Records of locating words and elements
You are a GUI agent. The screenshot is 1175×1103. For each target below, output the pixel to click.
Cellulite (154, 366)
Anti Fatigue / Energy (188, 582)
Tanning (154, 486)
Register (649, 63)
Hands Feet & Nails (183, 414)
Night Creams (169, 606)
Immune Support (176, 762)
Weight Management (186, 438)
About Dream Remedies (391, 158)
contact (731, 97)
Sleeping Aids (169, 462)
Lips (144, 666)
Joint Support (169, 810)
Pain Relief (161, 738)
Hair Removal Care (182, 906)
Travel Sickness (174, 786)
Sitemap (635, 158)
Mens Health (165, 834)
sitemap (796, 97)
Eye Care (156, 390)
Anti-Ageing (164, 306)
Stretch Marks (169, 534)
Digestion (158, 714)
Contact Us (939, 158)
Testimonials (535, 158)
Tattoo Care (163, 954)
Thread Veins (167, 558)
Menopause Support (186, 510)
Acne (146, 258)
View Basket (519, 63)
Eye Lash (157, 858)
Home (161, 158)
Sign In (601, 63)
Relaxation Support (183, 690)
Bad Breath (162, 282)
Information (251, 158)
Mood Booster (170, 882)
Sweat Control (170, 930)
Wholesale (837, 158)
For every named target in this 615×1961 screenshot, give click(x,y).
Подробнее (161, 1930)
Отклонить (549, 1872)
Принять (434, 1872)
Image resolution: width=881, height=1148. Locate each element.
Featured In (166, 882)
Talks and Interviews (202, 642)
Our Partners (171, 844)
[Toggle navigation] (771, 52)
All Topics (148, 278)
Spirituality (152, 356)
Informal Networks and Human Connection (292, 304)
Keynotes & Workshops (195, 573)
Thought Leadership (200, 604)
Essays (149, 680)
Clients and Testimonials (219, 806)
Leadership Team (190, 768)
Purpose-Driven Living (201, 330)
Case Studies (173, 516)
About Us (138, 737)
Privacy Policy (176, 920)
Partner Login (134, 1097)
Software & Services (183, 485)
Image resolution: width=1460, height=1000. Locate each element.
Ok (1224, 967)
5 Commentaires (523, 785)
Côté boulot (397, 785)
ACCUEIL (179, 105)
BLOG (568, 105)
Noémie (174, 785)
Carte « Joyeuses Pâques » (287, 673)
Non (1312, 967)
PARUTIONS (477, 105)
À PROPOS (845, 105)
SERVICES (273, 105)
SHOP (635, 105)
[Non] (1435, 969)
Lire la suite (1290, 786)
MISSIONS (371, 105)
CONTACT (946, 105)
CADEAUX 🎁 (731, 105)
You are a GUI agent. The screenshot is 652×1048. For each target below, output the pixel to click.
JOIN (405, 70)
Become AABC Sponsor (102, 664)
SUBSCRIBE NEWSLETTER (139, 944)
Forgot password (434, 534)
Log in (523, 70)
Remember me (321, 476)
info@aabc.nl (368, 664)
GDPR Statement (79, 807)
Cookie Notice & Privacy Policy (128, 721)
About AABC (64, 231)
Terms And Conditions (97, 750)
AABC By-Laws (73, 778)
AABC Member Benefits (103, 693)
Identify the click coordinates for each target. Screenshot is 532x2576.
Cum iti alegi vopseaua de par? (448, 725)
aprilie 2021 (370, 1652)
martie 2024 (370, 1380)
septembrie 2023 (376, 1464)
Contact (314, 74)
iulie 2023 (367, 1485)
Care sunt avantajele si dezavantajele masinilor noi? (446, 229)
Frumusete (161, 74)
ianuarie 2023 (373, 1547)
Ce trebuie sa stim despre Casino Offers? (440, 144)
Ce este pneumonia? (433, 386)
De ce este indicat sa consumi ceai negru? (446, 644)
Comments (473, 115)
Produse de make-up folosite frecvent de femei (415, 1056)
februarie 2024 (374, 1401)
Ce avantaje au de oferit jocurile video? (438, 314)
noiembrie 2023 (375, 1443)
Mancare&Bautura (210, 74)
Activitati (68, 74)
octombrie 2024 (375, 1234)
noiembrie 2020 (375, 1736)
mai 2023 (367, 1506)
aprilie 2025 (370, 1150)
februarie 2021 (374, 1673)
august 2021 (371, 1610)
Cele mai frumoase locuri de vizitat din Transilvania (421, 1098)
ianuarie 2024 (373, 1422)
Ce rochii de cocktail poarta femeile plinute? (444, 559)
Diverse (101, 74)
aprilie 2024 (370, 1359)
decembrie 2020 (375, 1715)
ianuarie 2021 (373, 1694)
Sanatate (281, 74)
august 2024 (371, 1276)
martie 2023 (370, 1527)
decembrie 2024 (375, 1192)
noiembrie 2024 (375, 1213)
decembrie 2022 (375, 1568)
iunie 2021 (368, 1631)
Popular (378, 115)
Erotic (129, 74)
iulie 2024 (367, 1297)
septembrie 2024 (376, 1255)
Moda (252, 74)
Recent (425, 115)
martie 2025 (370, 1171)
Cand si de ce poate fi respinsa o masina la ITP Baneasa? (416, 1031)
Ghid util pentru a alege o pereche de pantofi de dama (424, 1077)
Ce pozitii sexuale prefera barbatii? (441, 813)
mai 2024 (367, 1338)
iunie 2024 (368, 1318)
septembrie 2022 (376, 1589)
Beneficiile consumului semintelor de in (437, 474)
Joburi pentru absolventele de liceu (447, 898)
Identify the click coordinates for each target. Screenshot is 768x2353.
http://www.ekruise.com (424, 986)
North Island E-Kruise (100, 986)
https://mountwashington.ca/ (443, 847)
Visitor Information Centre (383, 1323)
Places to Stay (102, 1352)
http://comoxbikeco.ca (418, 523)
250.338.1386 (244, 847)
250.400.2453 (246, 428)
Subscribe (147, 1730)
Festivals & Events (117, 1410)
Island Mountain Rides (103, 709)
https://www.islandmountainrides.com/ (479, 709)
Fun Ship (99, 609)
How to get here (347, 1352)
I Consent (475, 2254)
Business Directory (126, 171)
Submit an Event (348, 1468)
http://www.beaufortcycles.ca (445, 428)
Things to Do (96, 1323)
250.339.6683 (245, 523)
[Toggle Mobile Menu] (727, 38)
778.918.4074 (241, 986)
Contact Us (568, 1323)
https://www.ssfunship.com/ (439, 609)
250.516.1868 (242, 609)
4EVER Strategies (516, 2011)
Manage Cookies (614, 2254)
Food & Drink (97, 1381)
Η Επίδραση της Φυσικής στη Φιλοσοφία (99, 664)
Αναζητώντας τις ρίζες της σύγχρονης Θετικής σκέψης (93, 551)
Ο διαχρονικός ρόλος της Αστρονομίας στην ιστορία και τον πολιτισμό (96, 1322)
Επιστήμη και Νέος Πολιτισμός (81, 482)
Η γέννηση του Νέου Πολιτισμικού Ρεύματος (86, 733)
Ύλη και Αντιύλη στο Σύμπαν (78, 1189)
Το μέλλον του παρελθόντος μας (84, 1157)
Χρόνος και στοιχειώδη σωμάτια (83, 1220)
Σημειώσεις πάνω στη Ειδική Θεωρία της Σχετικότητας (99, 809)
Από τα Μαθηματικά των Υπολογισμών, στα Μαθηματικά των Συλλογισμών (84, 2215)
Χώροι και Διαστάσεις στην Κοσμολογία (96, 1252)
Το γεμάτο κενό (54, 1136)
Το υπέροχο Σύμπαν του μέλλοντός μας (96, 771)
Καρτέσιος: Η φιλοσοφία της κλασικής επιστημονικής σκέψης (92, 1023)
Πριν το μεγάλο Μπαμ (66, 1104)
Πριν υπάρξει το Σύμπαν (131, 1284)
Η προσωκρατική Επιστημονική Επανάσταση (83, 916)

DO THIS:
Please rewrite the items between the lines holding "GDPR Statement (79, 807)" and "Frumusete (161, 74)", inclusive, scaling every answer coordinate by 2.1 and rounding to whole numbers, with halves rounded up. Leave all other wording and numbers on those lines unchanged, and return only those lines.

RESULT:
GDPR Statement (166, 1695)
Cookie Notice & Privacy Policy (269, 1514)
About AABC (134, 485)
Terms And Conditions (204, 1575)
AABC By-Laws (153, 1634)
AABC Member Benefits (216, 1455)
Identify the click coordinates for each target. Screenshot is 532x2576.
Cum iti alegi vopseaua de par? (941, 1523)
aprilie 2021 (777, 3469)
martie 2024 (777, 2898)
septembrie 2023 (790, 3074)
Contact (659, 155)
iulie 2023 (771, 3119)
Care sunt avantajele si dezavantajele masinilor noi? (937, 481)
Frumusete (338, 155)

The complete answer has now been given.